**TASK REQUIREMENTS**
1 - Condense the paragraph of the passage on camera images that begins "When light is reflected off of your face" into a shorter version that keeps its main facts.
2 - Rewrite the portion of the passage on camera images that opens with "When light is" and closes with "inverted, or not.", substituting "sensor surface" for "film plane".

**DOCUMENT SEGMENT**
· · ·
When light is reflected off of your face and enters a camera lens, it makes an image on the film plane, (or plane of the digital image sensor), no? Well... in many cases, the answer is, actually, no. Some cameras utilize mirrors, and some utilize prisms to bend or invert the path of the incoming light before it hits the film plane. Clearly, in such cases, the "image" has already been reflected or inverted before it hits the film plane.

Since this is the case, what we commonly refer to as an "image" is a pattern of light waves captured, or digitally "written" onto a flat surface... whether it has been mirrored or otherwise inverted, or not.

Yet... when you look at yourself in the mirror, have you noticed that you look different than you do in a photograph? Most of us do not have perfectly symmetrical faces, thus a photograph of our face appears different than a mirror image. Which one is the "correct" image, the real you? The reflection you have grown used to seeing in the mirror, or the image of yourself you see in photographs?

If the "camera does not lie" and we accept images that have already been flipped or inverted, does this mean that the photograph is more real than a reflection in a mirror? Does the mirror lie? Which do you trust more?

We also know that photographic images can be easily manipulated. What we call, "image manipulation" generally refers to changes made to the image after the photograph has been "taken". But what about the optical manipulations that occur via the lighting, lens or mechanical aperture of the camera system itself?
· · ·
**GIVEN INFORMATION**

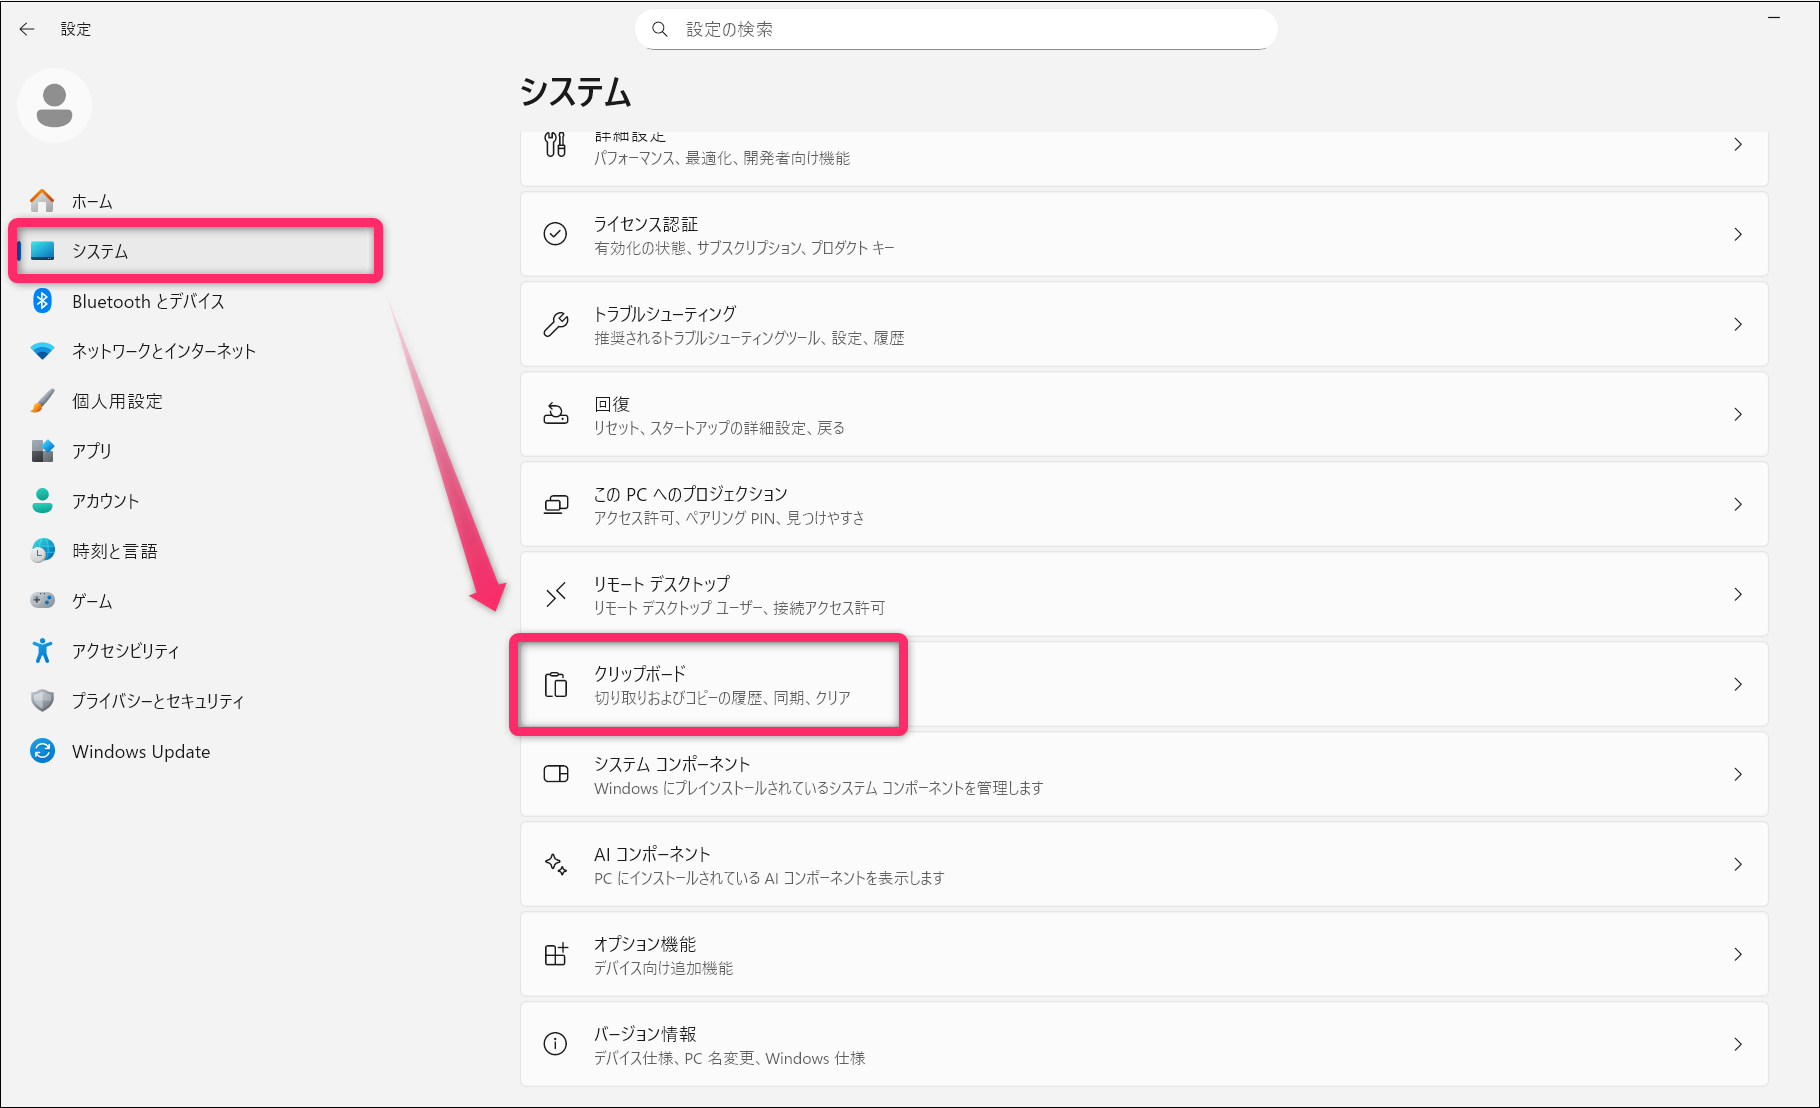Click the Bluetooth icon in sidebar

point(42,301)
· · ·
**RESULTS OF THE EXERCISE**
1 - Light reflected off a face and entering a camera lens seems to form an image directly on the film plane or digital sensor, but often it does not. Many cameras use mirrors or prisms that bend or invert the incoming light first, so the image has already been reflected or inverted before it reaches the film plane.

2 -
When light is reflected off of your face and enters a camera lens, it makes an image on the sensor surface, (or plane of the digital image sensor), no? Well... in many cases, the answer is, actually, no. Some cameras utilize mirrors, and some utilize prisms to bend or invert the path of the incoming light before it hits the sensor surface. Clearly, in such cases, the "image" has already been reflected or inverted before it hits the sensor surface.

Since this is the case, what we commonly refer to as an "image" is a pattern of light waves captured, or digitally "written" onto a flat surface... whether it has been mirrored or otherwise inverted, or not.